— WHAT IS BEING ASKED —
Could you write out the line containing "December 2025 (10, 2074)" and all the lines below it in the data, exactly, through the final one and nothing else?

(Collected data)
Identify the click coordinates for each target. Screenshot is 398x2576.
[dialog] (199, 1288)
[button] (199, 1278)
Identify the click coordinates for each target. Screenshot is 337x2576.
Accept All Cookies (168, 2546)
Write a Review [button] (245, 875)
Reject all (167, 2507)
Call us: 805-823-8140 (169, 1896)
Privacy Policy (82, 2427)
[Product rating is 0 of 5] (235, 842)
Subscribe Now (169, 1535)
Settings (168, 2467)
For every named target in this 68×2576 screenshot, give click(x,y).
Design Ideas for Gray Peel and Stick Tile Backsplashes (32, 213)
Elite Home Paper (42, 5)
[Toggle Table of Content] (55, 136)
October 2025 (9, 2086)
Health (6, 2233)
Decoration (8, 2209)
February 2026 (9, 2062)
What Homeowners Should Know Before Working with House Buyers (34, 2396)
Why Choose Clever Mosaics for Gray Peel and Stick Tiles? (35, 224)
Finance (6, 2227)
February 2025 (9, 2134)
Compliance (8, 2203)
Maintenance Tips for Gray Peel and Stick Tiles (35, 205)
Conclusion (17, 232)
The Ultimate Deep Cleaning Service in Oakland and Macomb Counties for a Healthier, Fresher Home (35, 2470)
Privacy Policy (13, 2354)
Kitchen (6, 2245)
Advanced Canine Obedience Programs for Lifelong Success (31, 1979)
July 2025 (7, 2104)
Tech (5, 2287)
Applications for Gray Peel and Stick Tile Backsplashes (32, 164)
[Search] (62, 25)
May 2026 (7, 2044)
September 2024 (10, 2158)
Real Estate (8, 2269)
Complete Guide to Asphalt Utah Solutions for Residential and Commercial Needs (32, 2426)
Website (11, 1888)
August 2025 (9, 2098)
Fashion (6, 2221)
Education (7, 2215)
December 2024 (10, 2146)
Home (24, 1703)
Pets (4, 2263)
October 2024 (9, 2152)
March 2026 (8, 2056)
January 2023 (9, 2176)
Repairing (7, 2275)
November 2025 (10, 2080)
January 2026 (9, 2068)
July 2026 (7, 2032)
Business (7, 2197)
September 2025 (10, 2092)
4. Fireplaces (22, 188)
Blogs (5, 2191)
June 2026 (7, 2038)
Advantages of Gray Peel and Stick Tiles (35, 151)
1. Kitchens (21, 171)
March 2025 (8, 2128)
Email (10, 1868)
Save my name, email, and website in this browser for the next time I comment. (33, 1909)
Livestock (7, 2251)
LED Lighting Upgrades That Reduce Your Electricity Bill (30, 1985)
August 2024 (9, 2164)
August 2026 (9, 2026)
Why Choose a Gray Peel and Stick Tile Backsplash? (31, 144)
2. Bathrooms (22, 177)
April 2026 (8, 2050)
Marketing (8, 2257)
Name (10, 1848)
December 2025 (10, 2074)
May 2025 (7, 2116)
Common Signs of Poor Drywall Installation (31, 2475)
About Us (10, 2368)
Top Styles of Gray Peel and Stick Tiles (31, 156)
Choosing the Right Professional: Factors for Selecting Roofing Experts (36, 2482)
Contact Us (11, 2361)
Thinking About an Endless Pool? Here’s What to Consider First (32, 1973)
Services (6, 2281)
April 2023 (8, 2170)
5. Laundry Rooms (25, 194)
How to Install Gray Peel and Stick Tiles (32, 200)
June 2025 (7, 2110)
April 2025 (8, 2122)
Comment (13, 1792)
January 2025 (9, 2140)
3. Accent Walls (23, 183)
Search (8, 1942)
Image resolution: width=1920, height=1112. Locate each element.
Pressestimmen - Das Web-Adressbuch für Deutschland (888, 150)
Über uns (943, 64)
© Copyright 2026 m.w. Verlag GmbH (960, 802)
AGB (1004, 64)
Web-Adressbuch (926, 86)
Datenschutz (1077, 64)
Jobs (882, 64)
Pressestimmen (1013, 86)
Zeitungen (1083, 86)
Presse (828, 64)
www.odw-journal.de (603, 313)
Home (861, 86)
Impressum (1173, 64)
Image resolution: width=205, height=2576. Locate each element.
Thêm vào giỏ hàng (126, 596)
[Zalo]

— WRITTEN SOLUTION —
December 2025 (10, 2074)
May 2025 (7, 2116)
Common Signs of Poor Drywall Installation (31, 2475)
About Us (10, 2368)
Top Styles of Gray Peel and Stick Tiles (31, 156)
Choosing the Right Professional: Factors for Selecting Roofing Experts (36, 2482)
Contact Us (11, 2361)
Thinking About an Endless Pool? Here’s What to Consider First (32, 1973)
Services (6, 2281)
April 2023 (8, 2170)
5. Laundry Rooms (25, 194)
How to Install Gray Peel and Stick Tiles (32, 200)
June 2025 (7, 2110)
April 2025 (8, 2122)
Comment (13, 1792)
January 2025 (9, 2140)
3. Accent Walls (23, 183)
Search (8, 1942)
Image resolution: width=1920, height=1112. Locate each element.
Pressestimmen - Das Web-Adressbuch für Deutschland (888, 150)
Über uns (943, 64)
© Copyright 2026 m.w. Verlag GmbH (960, 802)
AGB (1004, 64)
Web-Adressbuch (926, 86)
Datenschutz (1077, 64)
Jobs (882, 64)
Pressestimmen (1013, 86)
Zeitungen (1083, 86)
Presse (828, 64)
www.odw-journal.de (603, 313)
Home (861, 86)
Impressum (1173, 64)
Image resolution: width=205, height=2576. Locate each element.
Thêm vào giỏ hàng (126, 596)
[Zalo]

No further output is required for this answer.